Wenn der gesellschaftliche Konsens mörderisch wird...

Organentnahme - bis heute ein Tabu

Roberto Rotondo - Foto: © 2011 by Schattenblick

Roberto Rotondo
Foto: © 2011 by Schattenblick

Angeblich gibt es eine Hirntod-Diskussion. Angeblich geht es dabei um die keineswegs neue Frage, "wie tot ein hirntoter" Mensch denn nun sei. Angeblich muß auf diese Frage eine neue Antwort gefunden werden, weil sich die lange Zeit als feststehende wissenschaftliche Erkenntnis gehandelte These, der menschliche Organismus werde vollständig durch das Gehirn gesteuert, weshalb es legitim sei, aus dem "Tod" des Hirns auf den "Tod" des Menschen zu schlußfolgern, nicht mehr aufrechterhalten läßt. Diese These gilt als widerlegt; wer an ihr - in wissenschaftlicher Hinsicht - festhält, diskreditiert sich selbst. Doch worum geht es bei dieser vermeintlichen Fachfrage überhaupt? Ist sie, und wenn ja inwiefern, über den Kreis der an ihr aus den verschiedensten Fachdisziplinen beteiligten Experten und Diskutanten hinaus relevant? Und ist sie überhaupt eine Frage oder ein - wenn auch in Frageform gekleideter - propagandistischer Winkelzug und damit nicht Teil der Lösung, sondern Teil des Problems?
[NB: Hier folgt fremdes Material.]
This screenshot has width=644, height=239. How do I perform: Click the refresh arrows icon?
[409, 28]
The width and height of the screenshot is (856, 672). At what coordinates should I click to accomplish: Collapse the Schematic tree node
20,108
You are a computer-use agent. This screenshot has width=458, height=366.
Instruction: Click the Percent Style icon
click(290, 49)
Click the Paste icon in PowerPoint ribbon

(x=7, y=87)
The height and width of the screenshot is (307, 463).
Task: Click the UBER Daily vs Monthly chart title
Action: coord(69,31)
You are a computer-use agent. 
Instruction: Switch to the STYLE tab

Wer die Frage aufwirft, "wie tot ist hirntot?", geht mit dem Wörtchen "wie" leichtfüßig über die Frage hinweg, ob ein für "hirntot" erklärter Mensch überhaupt tot ist. Diese Frage kann aus ihrem praktischen Anwendungskontext nicht herausgetrennt werden, weil sie zu keinem Zeitpunkt dem nackten Wissensdurst geschuldet war. Ihr ging ein ganz spezifisches Interesse voraus. Sie ist der zweite Schritt, der, ohne den ersten zu erwähnen und in die kontroverse Debatte miteinzubeziehen, nicht einmal angemessen dargestellt, geschweige denn in einen konstruktiven Prozeß öffentlicher Streitbarkeit übergeführt werden kann. Die medizinhistorischen Fakten, die diesen Zusammenhang aufs Deutlichste veranschaulichen, sind sattsam bekannt und schon im Vorspann des Kongreßprogramms "Die Untoten" nachzulesen [1]:

Auf die erste Herztransplantation in Südafrika folgte die Entscheidung des Harvard-Komitee in Boston, den Gehirntod als Todeskriterium festzulegen. Vorsitzender war Henry K. Beecher, der in den 50er Jahren die amerikanische Folterforschung beraten hat. In der Villa Schuster, in der Nähe von Frankfurt am Main experimentierte die CIA und hier ist er mit dem Dachauer Naziarzt Walter Schreiber häufiger zum "Erfahrungsaustausch" zusammengekommen.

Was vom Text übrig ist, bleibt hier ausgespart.